Reşat Nuri Güntekin'in 1930 yılında yayımlanan "Eskici ve Oğulları" romanı, Türk edebiyatının toplumsal değişimi en iyi anlatan eserlerinden biridir. Roman, sanayileşme ve modernleşme karşısında geleneksel mesleklerin ve aile yapılarının yaşadığı sarsıntıyı, bir baba ve iki oğlunun trajik hikayesi üzerinden gözler önüne serer.
Hikaye, İstanbul'da at arabacılığı yapan Topal Eskici lakaplı Adem Usta ve onun iki oğlu, Ali ve Mehmet etrafında döner. Aile, atları ve arabalarıyla nakliyecilik yaparak geçimlerini sağlamaktadır. Ancak zaman değişmekte, şehre otomobiller girmekte ve atlı arabalar modası geçmektedir.
Baba Adem Usta, mesleğine ve atlarına derinden bağlı, değişime direnen, gururlu bir karakterdir. Oğulları ise farklı düşüncelere sahiptir. Ali, babasının yolundan gitmeye çalışan, ailenin yükünü omuzlayan sorumluluk sahibi; Mehmet ise okumuş, modern dünyaya ayak uydurmak isteyen, şoförlük gibi yeni mesleklere hevesli bir gençtir.
Roman, ailenin giderek zorlaşan geçim mücadelesini, borçları, umutları ve hayal kırıklıklarını anlatır. Değişen dünyaya ayak uyduramamanın getirdiği çaresizlik, aile içi çatışmalara ve nihayetinde trajik bir sona yol açar.
Romanın merkezinde, teknolojik ve toplumsal değişimin kaçınılmazlığı ve bu değişime direnenlerin yaşadığı çöküş vardır. At arabacılığı, otomobil karşısında yenik düşen bir meslektir.
Baba ile oğulları, özellikle de Mehmet arasındaki anlaşmazlık, sadece fikir ayrılığı değil, iki farklı dünya görüşünün, iki farklı çağın çatışmasıdır.
Ailenin giderek dibe vuran ekonomik durumu, borçlar, hastalıklar ve umutsuzluk, dönemin sosyo-ekonomik şartlarını da gözler önüne serer.
Reşat Nuri Güntekin (1889-1956), Türk edebiyatının realist ve toplumcu yazarlarındandır. "Çalıkuşu" gibi eserlerinde bireyin iç dünyasını işlerken, "Eskici ve Oğulları"nda toplumsal bir meseleyi merkeze almıştır.
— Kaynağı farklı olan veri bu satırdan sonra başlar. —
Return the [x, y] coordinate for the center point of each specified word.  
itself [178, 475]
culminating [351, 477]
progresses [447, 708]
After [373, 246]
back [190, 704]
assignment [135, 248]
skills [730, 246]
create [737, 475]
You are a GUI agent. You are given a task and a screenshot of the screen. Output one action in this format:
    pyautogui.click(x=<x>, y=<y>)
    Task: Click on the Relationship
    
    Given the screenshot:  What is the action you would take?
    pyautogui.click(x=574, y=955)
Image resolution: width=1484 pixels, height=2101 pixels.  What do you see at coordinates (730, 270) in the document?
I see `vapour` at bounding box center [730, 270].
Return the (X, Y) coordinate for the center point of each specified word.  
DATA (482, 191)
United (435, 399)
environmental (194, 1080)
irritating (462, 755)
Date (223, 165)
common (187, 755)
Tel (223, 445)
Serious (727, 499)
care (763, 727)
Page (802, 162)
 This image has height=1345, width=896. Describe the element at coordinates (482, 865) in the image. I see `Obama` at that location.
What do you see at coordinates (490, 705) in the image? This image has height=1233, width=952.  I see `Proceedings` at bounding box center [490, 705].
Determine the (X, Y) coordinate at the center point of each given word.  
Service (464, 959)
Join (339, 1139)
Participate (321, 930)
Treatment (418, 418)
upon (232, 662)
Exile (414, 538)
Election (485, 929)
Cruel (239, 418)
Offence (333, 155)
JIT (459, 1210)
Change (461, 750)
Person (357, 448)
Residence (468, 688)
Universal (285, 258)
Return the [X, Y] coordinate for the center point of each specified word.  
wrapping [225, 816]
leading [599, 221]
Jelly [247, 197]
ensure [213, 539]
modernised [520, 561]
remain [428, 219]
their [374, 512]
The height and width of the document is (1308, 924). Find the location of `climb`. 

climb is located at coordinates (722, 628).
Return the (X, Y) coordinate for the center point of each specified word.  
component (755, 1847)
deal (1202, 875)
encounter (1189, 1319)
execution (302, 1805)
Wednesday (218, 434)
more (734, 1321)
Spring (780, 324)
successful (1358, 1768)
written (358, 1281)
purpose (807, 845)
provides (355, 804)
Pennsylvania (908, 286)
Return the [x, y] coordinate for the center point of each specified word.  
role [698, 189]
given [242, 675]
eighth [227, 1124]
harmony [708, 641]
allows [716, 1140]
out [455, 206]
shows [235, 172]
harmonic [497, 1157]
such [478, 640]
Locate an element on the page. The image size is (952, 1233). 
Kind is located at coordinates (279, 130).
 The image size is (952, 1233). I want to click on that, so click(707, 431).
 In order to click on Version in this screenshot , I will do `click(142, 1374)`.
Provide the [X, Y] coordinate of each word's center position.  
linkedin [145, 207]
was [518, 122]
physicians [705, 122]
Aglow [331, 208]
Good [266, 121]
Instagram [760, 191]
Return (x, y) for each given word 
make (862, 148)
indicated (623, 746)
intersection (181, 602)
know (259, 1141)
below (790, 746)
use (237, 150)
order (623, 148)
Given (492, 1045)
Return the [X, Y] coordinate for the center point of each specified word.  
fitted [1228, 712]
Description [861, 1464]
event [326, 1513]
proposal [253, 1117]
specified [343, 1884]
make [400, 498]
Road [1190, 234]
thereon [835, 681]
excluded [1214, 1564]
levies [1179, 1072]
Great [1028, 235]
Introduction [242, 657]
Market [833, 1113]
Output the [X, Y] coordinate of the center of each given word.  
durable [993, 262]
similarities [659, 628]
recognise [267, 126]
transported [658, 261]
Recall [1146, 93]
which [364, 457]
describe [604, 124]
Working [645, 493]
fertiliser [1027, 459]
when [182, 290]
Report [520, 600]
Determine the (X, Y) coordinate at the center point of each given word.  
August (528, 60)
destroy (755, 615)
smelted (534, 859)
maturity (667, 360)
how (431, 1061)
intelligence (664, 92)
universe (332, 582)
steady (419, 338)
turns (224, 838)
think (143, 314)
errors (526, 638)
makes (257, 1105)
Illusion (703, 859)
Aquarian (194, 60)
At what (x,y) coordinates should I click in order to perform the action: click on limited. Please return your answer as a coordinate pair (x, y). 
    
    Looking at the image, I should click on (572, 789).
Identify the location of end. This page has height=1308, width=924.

Roman, sade ve akıcı dili, güçlü karakterleri ve sarsıcı sonuyla okuyucuda derin bir etki bırakır.
Sonuç olarak, "Eskici ve Oğulları", kaybolan bir dünyanın hüzünlü portresidir. İlerlemenin ve modernleşmenin kazananları olduğu kadar, geride bıraktıkları ve ezdiği insanlar da olduğunu hatırlatan, zamanın ruhunu yakalayan önemli bir klasiktir.